人は嘘をつく。生まれてから一度も嘘をついた事がない、なんて人はいない。 ではその嘘は善意なのか悪意なのか?善意から出た嘘であっても巡り巡って、または違う立場の人の目から見渡した時に悪意になる事もあるのではないか?・・・そんな禅問答のような、そして誰もが持つ心の闇を見せる作品でした。
高齢者ばかりの山間の過疎の村に敢えて従事したいと思う医師は少ない。 ところが本作では、伊野がその過疎の村で献身的に医療を続けている。感想を語る上でネタバレをせざるを得ないので書いちゃいますが・・・ ※ 以下、完全なネタバレなので本作未見で情報を入れたくない人は読まないで下さい
伊野はこの村で高齢者医療に従事しながら村人達から大いなる尊敬を集めて信頼を勝ち得ている。 だがそれは過疎の村だから出来た事で、都会では通用しない。伊野本人だって判っている。
彼は何を思い、この村で医療行為を続けていたのだろう? 伊野がやらなければ、この村はいつまでも無医村で高齢者ばかりの村民達は日々のちょっとした治療、風邪を引いたとか腰が痛いとかいった些細でありながら治療を必要とする医療行為を受ける事が出来ない。 伊野はそんな村民達にとって救世主だっただろう。伊野もまた村民達が自分の医療行為で元気になったり明るい笑顔を取り戻す姿を見る事で、その使命感を充分に果たす事が出来ただろう。

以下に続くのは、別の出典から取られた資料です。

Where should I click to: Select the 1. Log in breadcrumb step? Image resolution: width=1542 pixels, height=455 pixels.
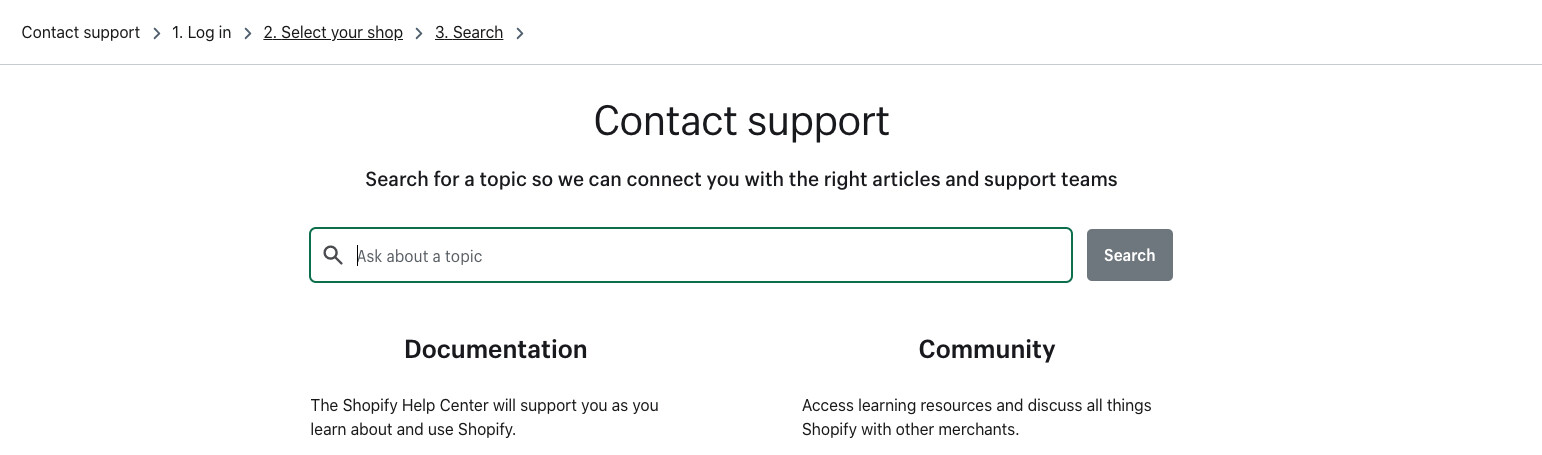point(201,32)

でもそれは伊野の完全なる「善意」から発せられるものだったのか?
優秀な医師である父を持ちつつも自分はその後継者とはなれなかったコンプレックスがあったのではないか?また法外な報酬を手に出来た上に周囲からの絶大なる尊敬を得る事に快感がなかったと言えるのか? 「どうせ高齢者ばかりの過疎村だし、よもや高度治療技術を必要とするような事態はなかろうて」とタカを括って、自分の心地良い居場所を確保するのを目的にこの村にやって来た・・・そういう気持ちはなかったと言えるのか?
伊野のした事を人は「人情に厚い」と言うかもしれないが、本来医師ならば絶対にしてはいけない行為。 それがたとえ善意から発せられた嘘でも、嘘をつかれた家族側からすれば「悪意の嘘」になってしまう。善意でありながら別の角度から見れば悪意たらしめてしまう。善意と悪意は正に表裏一体。 そこには間違いなく伊野の善意から発せられるホスピタリティ精神が宿っていただろうし、また同時に「虚栄心」を満足させてくれるという悪意も意識外に横たわっていただろう。

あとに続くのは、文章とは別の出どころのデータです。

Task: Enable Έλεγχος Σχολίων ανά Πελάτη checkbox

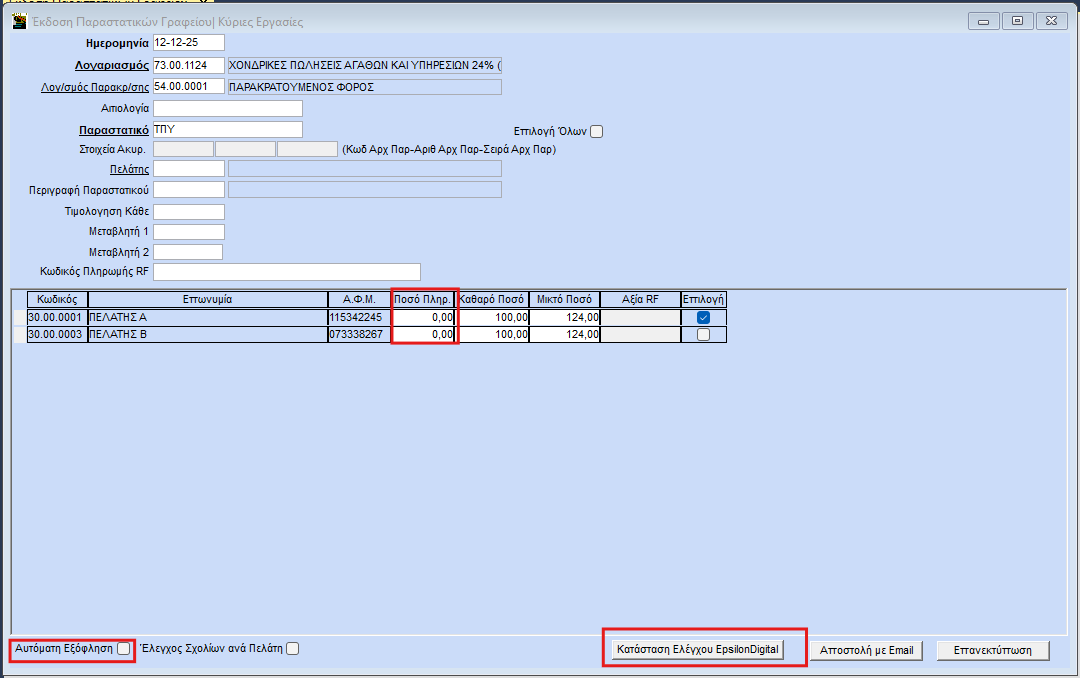Action: pos(292,648)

でも、その思惑に一片でも悪意が混じっていたら、全てを「悪」と一刀両断出来るのか? そこが人間心理の微妙なトコロだろうと思う。本作でも伊野が何を思い・どういう気持ちであの村に留まっていたのかについてははっきりと明言はしていない。 それは見た観客1人1人がこの映画の登場人物の誰に感情移入出来るかによって評価は変わるだろうし、作り手もまたその評価を観客が自分自身に投影させる事で様々に味わって欲しいと委ねる形式を取っている。
相変わらずこの監督、やる事が上手い。
完全なる「善」は存在しないし、完全なる「悪」も存在しない。 沢山の善意にほんのカケラの悪が混じっていたり、圧倒的な悪の中に同情すべき善が混じっていたりする。それが人間。 小さな嘘、大きな嘘に潜む善と悪。まるで自分の心の中を見透かされたような気分になる、全く持って素晴らしい秀作。